Work request
Please use the research summary to explain why, under the project's main hypothesis, a log record of an access could be filtered out automatically without a compliance officer reviewing it. Answer in one to three sentences.

The main hypothesis of this research is that most appropriate accesses in specialized organizations, such as health care facilities, occur for valid operational reasons and those reasons are documented in the organization's database. Therefore, if a reason for access can be gleaned from operational and workflow data and meta-data, a log record of the access can be automatically filtered without requiring manual compliance officer review. This work contrasts with alternative methods that utilize the access log in isolation, and produce results that are difficult to interpret. This project is studying how explanations for accesses (1) are modeled and capture these operational reasons, (2) can be mined directly from the database, (3) can be enhanced by filling-in frequently missing types of data, and (4) can drastically reduce the auditing burden compared to current manual auditing approaches. The explanation methodology is being evaluated on data from a large health care system, which produces approximately one billion logged accesses per year. The empirical evaluation also compares how such an approach compares to current common methods for identifying high-risk insider accesses. Hospital compliance officers are consulting with the research team to verify the approach.

EAGER: Managing Information Risk and Breach Discovery

Award Number:1536871; Principal Investigator:Daniel Fabbri; Co-Principal Investigator:Laurie Novak, Bradley Malin;

Increasing demands for data access dominate privacy concerns, putting both data and organizations at risk. However, there is currently a shortage of research on how organizations develop and maintain practices to ensure information privacy. Small scale, preliminary investigations suggest there is variation in organizational practices and those that have been studied only minimally reflect documented organizational policies. While technologies exist to help monitor accesses to data, they are rarely deployed, such that manual audits remain the norm. This project aims to improve security measures in organizations by better understanding risk management and breach discovery life cycles. Traditional technological solutions lack grounding in real organizational routines, resulting in poor fit with existing work practices and limited adoption. The problem demands a multi-disciplinary effort to represent organizational risks and practices, theory to quantify the risk, and methods to translate the findings for privacy and security practices and technologies that seek to mitigate the risk. This work will influence the development and deployment of technological cybersecurity tools in multiple industries. Specifically, it will provide concrete assessments of breach management routines, how they are structured, and the uptake that can reasonably be expected of breach management technologies given industry-specific constraints.

Saved data entries
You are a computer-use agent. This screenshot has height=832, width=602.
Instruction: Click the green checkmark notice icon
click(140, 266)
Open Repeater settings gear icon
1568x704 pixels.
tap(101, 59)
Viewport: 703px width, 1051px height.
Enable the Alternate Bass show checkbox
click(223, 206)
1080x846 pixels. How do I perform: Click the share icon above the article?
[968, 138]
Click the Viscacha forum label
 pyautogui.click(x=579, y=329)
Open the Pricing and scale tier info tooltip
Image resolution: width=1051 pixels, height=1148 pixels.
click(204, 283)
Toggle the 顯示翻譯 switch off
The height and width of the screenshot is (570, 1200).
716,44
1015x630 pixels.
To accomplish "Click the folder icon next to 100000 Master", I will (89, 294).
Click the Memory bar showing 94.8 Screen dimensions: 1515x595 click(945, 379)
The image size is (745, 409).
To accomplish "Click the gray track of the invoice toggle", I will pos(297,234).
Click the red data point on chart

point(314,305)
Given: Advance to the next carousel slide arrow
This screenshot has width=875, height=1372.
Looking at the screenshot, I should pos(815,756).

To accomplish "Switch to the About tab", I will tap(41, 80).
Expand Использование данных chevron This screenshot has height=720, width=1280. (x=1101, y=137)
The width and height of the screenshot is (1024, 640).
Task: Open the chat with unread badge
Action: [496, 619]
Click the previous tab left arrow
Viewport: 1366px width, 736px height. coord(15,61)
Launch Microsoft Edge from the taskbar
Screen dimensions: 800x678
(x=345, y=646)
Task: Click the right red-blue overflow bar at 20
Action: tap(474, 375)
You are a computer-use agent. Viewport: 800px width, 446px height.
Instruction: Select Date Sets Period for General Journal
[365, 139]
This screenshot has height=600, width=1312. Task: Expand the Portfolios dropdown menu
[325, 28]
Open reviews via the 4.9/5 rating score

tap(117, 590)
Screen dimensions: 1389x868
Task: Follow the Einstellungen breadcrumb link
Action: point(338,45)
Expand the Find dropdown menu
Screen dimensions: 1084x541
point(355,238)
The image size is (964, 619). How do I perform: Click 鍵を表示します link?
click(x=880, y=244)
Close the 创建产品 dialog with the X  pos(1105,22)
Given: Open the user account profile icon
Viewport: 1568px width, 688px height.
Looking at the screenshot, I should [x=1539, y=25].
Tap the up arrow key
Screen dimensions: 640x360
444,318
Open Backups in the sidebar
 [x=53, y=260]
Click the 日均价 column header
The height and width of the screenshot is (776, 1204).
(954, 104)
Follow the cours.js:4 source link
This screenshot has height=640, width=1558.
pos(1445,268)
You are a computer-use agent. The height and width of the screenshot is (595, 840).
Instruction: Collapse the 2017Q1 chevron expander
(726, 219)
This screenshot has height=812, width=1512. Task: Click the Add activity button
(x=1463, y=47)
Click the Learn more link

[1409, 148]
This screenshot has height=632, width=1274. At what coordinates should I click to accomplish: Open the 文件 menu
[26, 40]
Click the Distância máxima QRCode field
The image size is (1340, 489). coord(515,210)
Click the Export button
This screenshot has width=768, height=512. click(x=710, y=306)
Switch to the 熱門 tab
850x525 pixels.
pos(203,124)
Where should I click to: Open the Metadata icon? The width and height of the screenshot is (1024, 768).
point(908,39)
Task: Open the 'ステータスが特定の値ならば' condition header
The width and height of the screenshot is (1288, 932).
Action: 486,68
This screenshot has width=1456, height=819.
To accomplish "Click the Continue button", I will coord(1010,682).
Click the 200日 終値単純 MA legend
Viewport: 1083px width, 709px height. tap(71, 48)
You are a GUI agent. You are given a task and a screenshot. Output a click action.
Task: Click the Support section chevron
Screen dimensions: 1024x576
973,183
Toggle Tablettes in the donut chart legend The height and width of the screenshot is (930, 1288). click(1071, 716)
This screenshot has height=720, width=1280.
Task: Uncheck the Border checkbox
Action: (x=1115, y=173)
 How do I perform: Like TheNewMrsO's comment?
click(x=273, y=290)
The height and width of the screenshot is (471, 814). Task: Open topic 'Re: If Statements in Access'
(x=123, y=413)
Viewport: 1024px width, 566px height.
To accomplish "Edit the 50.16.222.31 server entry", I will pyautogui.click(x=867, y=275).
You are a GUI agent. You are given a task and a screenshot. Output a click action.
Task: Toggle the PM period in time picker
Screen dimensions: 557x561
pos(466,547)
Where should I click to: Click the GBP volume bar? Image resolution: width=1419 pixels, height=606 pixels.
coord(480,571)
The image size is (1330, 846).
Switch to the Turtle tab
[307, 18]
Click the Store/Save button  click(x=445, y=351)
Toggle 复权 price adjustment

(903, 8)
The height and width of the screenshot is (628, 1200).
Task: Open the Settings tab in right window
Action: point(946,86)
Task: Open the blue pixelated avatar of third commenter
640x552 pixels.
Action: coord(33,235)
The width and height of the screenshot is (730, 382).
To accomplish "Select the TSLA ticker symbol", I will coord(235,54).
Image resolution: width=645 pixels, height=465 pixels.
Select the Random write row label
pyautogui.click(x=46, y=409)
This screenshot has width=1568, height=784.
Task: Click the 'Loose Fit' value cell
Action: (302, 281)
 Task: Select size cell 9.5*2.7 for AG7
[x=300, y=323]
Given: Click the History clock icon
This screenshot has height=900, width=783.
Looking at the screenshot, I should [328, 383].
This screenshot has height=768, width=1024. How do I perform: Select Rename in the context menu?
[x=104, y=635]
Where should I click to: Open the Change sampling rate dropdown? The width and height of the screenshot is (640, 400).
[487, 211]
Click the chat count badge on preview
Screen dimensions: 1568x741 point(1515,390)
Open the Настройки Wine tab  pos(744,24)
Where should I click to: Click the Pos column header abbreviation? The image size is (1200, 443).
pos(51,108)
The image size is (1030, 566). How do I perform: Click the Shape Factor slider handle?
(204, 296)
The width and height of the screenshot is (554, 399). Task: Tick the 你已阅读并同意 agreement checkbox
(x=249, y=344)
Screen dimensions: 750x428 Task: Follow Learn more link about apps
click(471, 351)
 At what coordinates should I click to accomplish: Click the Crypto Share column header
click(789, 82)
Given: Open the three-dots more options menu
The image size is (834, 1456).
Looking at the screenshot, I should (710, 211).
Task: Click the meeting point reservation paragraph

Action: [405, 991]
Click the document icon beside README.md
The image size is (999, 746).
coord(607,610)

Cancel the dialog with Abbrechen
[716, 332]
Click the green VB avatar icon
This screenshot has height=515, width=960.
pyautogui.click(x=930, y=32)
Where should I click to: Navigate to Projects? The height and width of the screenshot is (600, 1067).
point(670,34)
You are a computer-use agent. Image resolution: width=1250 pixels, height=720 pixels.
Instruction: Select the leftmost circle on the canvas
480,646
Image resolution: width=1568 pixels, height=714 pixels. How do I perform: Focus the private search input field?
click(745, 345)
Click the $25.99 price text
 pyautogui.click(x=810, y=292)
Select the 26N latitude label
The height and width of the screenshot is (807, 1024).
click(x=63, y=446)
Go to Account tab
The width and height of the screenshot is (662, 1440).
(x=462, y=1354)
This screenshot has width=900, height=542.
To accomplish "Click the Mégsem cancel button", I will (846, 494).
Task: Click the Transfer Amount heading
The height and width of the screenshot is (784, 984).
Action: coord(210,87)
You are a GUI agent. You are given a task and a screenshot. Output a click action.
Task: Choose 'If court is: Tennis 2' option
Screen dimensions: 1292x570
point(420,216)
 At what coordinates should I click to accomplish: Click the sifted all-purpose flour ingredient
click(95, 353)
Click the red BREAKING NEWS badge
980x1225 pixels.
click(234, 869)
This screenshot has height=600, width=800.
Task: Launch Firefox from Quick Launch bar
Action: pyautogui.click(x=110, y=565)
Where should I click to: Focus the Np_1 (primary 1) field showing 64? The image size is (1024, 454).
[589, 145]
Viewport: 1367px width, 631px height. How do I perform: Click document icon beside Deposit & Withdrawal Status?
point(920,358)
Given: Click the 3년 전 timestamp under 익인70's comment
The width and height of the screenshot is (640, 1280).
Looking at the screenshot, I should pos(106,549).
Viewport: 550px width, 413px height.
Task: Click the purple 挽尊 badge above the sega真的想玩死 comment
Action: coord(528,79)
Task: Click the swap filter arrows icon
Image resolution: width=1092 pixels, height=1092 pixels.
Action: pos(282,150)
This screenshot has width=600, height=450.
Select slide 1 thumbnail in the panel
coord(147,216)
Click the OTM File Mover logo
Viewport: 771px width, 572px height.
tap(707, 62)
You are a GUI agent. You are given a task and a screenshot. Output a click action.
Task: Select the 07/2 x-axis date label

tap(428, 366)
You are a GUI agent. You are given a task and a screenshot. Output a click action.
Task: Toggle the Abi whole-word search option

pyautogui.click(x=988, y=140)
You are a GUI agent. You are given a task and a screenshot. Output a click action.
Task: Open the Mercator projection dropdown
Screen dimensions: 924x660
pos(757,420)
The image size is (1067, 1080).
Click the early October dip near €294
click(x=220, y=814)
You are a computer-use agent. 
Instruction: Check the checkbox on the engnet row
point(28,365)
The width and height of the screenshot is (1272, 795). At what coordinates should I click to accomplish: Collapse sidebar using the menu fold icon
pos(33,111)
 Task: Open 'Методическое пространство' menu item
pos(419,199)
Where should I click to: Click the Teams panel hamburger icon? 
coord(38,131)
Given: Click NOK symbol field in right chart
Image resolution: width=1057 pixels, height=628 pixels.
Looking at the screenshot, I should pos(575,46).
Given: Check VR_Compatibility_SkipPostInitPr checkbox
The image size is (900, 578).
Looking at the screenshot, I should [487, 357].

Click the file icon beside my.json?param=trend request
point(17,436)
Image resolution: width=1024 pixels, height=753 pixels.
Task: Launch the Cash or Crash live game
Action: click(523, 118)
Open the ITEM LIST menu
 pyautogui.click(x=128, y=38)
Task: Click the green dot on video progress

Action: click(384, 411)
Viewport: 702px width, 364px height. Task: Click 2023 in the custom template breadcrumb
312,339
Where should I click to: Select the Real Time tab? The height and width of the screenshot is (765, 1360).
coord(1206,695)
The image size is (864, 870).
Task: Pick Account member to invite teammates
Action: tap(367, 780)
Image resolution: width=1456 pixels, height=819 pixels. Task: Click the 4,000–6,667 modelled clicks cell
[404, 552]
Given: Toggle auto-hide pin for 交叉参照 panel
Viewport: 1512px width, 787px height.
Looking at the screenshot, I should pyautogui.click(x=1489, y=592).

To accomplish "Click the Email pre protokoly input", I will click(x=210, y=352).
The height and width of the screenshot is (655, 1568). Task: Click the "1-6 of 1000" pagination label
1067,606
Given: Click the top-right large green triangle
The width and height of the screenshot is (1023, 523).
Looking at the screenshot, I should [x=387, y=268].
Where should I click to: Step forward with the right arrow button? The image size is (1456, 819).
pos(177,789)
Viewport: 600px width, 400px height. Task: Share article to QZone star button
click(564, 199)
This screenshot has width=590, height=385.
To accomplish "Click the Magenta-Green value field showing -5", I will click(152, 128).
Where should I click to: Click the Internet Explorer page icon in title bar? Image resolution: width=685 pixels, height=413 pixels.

Answer to this exercise
The hypothesis holds that most appropriate accesses in specialized organizations, such as health care facilities, occur for valid operational reasons that are documented in the organization's database. If a reason for an access can therefore be gleaned from operational and workflow data and meta-data, its log record can be filtered automatically instead of going to manual review.